Again after code-cleanup and optimization, this code is gone.
> + }
> + }
> +out:
> + spin_unlock(&vfspnode_lock);
> + return ret;
> +}
> +
> +
> +static void
> +_pnode_disassociate_mnt(struct vfsmount *mnt)
>> Two underscores, please.
Yes. Did it!
> +struct vfsmount *
> +pnode_make_mounted(struct vfspnode *pnode, struct vfsmount *mnt, struct dentry *dentry)
> +{
> + struct vfsmount *child_mnt;
> + int ret=0,traversal,level;
>> Spaces, please.
Yes done.
> + struct vfspnode *slave_pnode, *master_pnode, *child_pnode, *slave_child_pnode;
> + struct vfsmount *slave_mnt, *member_mnt, *t_m;
>> Formatting damage.
Yep. Done
> + while(pnode_next(&context)) {
>> Missing space before parenthesis.
Done
> + traversal = context.traversal;
> + level = context.level;
> + pnode = context.pnode;
> + slave_pnode = context.slave_pnode;
> + master_pnode = context.master_pnode;
> +
> + if (traversal == PNODE_DOWN ) {
>> Use switch statement here.
yep! did it.
> + if (master_pnode) {
> + child_pnode = (struct vfspnode *)p_array[level-1].in_data;
>> Redundant cast.
done.
> + } else {
> + child_pnode = NULL;
> + }
>> Extra braces.
done
> + while (!(child_pnode = pnode_alloc()))
> + schedule();
>> This looks dangerous.
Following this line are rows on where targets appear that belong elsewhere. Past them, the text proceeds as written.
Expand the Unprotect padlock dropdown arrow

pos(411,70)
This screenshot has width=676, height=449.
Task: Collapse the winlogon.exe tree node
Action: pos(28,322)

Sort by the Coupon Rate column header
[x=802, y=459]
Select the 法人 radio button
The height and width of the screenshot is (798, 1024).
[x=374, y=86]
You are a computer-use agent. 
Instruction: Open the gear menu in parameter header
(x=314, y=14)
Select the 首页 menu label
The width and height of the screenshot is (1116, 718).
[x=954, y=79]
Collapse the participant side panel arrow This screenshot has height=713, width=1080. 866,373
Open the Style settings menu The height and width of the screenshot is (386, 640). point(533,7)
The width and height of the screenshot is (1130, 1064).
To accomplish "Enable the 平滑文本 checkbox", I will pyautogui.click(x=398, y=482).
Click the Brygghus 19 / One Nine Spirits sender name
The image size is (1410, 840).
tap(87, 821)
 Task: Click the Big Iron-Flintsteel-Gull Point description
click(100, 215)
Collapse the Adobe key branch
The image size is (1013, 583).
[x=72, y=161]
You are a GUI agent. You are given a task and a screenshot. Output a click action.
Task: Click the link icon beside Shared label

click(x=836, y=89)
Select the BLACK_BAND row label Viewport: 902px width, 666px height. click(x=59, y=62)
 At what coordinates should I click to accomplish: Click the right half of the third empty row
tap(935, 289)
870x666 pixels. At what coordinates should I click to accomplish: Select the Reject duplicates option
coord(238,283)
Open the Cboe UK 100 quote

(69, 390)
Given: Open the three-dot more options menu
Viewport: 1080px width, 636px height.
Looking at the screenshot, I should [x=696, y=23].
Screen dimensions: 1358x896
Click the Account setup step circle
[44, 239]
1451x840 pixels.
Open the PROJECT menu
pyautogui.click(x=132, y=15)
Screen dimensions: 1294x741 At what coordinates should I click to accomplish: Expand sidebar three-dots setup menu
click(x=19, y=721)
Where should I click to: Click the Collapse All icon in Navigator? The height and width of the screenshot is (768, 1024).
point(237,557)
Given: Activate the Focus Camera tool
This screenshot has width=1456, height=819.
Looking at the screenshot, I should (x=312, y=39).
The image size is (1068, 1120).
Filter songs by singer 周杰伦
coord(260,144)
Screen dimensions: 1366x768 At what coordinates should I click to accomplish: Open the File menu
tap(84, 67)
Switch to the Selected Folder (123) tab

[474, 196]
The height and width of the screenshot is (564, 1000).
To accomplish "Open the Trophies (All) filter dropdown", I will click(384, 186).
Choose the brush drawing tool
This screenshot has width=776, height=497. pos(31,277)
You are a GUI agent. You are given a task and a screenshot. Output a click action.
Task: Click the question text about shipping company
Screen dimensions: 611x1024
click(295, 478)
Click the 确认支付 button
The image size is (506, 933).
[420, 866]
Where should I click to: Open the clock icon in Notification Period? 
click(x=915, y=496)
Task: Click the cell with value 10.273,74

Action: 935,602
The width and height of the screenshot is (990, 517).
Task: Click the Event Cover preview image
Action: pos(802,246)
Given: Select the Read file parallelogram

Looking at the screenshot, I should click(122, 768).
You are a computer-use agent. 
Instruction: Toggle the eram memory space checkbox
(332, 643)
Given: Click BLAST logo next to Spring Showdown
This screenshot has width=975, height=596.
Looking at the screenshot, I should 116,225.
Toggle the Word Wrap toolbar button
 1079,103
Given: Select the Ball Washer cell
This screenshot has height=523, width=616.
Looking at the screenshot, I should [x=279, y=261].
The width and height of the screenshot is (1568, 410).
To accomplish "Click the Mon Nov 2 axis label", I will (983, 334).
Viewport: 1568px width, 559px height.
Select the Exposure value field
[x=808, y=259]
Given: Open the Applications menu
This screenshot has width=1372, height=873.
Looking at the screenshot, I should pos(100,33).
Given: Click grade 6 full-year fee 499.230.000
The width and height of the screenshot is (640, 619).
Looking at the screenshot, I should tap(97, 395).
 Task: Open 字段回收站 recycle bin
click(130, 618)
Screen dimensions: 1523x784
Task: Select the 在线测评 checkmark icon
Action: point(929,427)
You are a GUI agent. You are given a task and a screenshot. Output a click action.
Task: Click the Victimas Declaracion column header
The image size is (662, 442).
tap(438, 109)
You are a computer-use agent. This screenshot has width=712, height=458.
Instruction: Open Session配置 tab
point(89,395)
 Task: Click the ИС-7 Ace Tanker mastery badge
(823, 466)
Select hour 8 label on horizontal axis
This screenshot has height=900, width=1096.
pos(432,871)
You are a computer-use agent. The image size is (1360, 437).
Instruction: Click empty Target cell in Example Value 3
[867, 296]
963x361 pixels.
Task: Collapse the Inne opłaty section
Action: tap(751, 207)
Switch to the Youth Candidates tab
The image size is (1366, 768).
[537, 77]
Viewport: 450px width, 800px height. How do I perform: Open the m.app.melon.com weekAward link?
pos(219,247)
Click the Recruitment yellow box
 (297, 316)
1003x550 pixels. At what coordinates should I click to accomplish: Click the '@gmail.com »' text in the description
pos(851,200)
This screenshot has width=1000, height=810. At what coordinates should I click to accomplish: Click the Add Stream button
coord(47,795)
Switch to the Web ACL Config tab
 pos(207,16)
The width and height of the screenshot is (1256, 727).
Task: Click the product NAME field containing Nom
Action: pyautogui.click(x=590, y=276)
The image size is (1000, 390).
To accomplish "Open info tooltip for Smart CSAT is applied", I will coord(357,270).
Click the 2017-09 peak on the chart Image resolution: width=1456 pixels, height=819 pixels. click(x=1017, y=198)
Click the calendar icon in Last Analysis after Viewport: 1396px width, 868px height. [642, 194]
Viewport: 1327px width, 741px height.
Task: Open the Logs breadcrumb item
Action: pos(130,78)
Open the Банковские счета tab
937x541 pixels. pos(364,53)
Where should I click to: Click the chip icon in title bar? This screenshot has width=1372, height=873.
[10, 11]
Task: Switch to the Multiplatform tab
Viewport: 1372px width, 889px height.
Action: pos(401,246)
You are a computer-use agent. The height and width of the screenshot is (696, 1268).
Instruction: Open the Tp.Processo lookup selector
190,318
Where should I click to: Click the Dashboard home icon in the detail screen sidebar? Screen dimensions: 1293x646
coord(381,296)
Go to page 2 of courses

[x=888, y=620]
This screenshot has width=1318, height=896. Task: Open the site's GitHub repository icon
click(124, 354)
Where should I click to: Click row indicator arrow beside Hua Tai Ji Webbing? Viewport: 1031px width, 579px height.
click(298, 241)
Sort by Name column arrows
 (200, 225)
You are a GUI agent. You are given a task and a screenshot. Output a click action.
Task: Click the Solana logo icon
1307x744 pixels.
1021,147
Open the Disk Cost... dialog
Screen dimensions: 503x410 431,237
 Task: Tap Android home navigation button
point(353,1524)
Why this must not fail and in other places you
>> return -ENOMEM?
I have changed it to return -ENOMEM. But its not perfect yet. The
code is not graceful returning. It leaves around some data-structures.
I am working on this last aspect currently.
> + p_array[level].my_data = (void *)child_pnode;
>> Redundant cast.
Yes. done.
> + child_pnode = (struct vfspnode *)p_array[level].my_data;
>> Redundant cast.
Yes. done.
> +#define MS_PRIVATE 262144
> +#define MS_SLAVE 524288
> +#define MS_SHARED 1048576
>> The expression (1<<bit) would make more sense here.
Yes. done.
> Index: 2.6.12/include/linux/pnode.h
> ===================================================================
> --- /dev/null
> +++ 2.6.12/include/linux/pnode.h
> @@ -0,0 +1,78 @@
> +/*
> + * linux/fs/pnode.c
> + *
> + * (C) Copyright IBM Corporation 2005.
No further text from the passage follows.